**Consigne**
Reproduisez à l'identique toutes les lignes, de celle qui contient « 171) in the screenshot? » jusqu'à celle qui contient « center [1427, 171]. », ces deux lignes comprises.

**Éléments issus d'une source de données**
"""

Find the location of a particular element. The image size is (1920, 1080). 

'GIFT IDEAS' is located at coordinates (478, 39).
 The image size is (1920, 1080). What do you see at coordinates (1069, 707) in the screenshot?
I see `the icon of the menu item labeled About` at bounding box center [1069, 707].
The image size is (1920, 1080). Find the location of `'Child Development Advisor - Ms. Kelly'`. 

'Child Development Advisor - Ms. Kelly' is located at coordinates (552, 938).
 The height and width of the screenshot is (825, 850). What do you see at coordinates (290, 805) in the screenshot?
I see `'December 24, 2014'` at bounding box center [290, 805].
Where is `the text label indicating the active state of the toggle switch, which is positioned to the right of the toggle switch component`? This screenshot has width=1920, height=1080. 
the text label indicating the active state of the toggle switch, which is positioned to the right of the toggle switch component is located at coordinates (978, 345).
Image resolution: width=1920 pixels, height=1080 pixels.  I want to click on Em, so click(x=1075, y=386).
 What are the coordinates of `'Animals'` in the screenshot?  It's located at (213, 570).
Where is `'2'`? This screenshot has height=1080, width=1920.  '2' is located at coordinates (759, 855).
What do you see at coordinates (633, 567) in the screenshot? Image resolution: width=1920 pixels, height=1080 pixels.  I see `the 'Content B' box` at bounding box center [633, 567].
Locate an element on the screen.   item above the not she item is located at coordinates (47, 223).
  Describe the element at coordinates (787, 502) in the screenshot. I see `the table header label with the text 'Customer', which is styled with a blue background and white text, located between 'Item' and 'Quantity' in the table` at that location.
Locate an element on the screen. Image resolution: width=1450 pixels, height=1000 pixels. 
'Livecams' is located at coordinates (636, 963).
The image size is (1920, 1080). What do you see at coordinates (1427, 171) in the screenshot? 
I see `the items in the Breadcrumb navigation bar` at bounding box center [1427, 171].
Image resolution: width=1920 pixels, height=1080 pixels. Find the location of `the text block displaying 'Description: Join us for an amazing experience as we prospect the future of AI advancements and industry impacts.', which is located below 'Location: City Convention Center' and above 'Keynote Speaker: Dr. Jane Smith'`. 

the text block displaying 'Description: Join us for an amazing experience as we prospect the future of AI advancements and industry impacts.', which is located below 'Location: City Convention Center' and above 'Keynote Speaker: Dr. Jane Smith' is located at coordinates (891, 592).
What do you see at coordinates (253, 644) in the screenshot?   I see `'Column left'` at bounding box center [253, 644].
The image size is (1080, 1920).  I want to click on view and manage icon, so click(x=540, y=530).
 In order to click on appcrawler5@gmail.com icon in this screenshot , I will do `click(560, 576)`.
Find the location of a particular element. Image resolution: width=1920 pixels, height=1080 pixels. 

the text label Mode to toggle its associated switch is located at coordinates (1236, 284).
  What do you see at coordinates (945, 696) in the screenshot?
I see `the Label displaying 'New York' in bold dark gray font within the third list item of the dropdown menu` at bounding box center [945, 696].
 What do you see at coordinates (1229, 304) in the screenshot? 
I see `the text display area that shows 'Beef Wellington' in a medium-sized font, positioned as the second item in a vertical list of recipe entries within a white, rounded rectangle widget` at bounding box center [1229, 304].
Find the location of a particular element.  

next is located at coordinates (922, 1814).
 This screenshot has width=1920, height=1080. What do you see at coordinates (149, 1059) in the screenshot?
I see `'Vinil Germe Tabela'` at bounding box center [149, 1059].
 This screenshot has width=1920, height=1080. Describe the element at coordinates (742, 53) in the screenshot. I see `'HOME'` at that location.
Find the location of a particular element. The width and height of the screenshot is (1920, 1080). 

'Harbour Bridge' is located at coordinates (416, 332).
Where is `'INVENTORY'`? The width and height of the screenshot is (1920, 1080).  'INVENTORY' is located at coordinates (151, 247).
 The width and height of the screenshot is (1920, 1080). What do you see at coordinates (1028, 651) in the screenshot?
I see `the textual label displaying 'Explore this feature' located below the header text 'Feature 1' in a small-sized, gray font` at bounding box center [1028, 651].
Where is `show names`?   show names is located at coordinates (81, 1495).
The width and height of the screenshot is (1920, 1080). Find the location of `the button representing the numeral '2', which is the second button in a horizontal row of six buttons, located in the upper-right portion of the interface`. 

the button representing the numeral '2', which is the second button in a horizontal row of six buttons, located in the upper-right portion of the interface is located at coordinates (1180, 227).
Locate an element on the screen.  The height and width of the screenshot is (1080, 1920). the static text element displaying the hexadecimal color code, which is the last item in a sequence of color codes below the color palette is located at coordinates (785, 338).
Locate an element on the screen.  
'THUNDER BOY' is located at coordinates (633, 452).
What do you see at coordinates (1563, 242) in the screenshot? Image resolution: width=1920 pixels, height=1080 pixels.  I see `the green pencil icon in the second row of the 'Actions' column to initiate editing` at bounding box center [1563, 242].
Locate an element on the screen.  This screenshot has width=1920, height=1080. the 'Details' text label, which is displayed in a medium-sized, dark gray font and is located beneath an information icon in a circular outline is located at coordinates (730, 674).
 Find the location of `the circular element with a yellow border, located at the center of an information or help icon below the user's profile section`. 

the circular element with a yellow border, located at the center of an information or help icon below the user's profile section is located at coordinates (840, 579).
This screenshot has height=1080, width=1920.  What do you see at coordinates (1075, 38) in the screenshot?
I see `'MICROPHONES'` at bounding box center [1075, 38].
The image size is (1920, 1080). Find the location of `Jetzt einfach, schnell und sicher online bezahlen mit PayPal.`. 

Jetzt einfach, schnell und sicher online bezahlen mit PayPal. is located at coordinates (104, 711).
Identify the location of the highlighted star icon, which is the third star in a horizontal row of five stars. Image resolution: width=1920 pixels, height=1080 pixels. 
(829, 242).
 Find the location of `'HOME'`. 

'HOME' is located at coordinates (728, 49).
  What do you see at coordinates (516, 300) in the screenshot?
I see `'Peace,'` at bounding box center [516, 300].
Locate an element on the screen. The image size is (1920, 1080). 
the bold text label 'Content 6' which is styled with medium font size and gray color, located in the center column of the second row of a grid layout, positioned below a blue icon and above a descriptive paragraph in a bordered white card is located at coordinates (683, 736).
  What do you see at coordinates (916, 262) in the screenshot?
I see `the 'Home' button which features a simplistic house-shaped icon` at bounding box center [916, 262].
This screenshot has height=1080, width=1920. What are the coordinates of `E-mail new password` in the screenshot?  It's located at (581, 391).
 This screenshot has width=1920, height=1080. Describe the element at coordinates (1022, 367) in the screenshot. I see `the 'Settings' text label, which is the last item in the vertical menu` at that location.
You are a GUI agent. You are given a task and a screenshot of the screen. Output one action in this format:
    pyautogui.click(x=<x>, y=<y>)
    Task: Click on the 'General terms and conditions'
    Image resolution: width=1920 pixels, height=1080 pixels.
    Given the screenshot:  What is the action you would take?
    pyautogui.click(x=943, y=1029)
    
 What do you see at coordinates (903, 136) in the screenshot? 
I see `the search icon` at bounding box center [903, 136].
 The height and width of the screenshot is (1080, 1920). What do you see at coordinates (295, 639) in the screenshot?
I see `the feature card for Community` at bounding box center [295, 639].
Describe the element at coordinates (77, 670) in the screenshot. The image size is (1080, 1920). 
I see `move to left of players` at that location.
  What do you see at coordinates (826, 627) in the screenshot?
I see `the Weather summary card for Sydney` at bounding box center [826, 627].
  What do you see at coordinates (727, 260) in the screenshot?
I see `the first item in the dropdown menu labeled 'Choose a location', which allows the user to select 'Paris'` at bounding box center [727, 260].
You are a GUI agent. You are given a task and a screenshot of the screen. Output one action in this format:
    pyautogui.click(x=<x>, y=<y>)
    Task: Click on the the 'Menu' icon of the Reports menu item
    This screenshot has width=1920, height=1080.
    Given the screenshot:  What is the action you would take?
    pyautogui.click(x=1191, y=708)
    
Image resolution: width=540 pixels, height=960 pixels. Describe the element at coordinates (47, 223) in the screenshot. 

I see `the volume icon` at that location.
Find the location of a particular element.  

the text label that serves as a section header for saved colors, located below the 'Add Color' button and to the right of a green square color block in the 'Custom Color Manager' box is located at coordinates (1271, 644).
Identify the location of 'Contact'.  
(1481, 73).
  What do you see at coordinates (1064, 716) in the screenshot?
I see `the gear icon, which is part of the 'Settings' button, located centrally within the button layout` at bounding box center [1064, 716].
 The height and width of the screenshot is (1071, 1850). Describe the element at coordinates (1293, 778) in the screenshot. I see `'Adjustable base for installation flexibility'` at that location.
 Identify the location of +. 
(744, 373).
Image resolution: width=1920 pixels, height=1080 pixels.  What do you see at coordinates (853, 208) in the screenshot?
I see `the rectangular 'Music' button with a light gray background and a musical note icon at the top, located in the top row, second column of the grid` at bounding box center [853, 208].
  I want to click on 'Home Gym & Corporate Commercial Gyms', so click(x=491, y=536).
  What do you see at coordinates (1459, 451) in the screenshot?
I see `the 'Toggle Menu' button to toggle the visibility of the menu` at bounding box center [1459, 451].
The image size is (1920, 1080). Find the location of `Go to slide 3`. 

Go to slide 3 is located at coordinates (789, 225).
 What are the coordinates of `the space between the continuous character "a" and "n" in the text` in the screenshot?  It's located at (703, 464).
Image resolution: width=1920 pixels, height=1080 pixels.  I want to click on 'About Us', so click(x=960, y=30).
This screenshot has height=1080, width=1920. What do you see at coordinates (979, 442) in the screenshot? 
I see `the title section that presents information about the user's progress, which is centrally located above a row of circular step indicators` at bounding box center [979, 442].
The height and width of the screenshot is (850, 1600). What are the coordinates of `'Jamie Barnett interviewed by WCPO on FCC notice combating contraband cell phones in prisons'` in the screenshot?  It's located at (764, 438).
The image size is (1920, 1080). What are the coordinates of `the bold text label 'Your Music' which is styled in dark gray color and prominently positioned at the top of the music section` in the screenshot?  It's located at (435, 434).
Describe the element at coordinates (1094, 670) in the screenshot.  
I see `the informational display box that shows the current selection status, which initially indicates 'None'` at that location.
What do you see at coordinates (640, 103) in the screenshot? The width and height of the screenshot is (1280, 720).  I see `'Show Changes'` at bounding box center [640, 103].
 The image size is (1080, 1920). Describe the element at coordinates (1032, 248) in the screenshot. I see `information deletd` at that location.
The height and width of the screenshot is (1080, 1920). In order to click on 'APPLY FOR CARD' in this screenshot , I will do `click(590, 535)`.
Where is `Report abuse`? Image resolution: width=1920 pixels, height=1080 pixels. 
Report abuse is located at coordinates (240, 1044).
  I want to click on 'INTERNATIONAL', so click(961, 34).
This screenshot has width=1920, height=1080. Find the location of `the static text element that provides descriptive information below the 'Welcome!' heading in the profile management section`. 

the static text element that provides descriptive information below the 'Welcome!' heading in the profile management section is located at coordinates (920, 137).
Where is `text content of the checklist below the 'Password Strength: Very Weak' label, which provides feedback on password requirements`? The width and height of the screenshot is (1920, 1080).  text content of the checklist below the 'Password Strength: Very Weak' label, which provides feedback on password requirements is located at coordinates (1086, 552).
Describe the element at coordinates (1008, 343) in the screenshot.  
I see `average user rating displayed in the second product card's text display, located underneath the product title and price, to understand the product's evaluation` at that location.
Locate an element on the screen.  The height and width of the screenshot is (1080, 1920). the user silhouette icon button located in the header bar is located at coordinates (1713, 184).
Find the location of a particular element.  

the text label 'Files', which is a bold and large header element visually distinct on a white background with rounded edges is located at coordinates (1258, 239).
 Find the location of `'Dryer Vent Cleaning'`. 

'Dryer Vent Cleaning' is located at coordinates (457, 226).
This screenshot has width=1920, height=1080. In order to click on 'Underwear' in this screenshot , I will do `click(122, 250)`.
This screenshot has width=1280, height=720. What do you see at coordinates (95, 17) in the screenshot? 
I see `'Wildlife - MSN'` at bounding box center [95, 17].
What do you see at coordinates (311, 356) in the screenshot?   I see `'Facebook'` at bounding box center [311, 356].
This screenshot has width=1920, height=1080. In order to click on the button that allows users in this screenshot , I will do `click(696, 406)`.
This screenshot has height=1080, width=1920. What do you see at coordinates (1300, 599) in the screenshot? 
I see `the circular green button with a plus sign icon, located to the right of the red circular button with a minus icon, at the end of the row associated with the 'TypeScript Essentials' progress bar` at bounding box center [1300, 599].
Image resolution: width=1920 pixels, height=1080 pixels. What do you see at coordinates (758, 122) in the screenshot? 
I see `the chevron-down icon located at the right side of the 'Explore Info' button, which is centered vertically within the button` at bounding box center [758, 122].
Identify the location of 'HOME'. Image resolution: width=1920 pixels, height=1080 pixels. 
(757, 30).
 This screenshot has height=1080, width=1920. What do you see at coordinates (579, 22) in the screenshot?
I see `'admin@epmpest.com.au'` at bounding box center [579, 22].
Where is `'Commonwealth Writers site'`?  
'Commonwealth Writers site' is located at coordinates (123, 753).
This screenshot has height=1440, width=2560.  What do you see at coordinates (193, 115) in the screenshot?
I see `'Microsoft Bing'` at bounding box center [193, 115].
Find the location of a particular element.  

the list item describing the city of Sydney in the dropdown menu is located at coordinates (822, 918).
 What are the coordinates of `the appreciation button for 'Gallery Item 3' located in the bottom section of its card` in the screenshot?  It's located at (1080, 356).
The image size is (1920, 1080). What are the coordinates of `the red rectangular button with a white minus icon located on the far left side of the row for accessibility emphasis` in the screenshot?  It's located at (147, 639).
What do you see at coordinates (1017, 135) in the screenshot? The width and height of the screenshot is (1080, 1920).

"""

**Résultat attendu**
The image size is (1920, 1080). What do you see at coordinates (1427, 171) in the screenshot? 
I see `the items in the Breadcrumb navigation bar` at bounding box center [1427, 171].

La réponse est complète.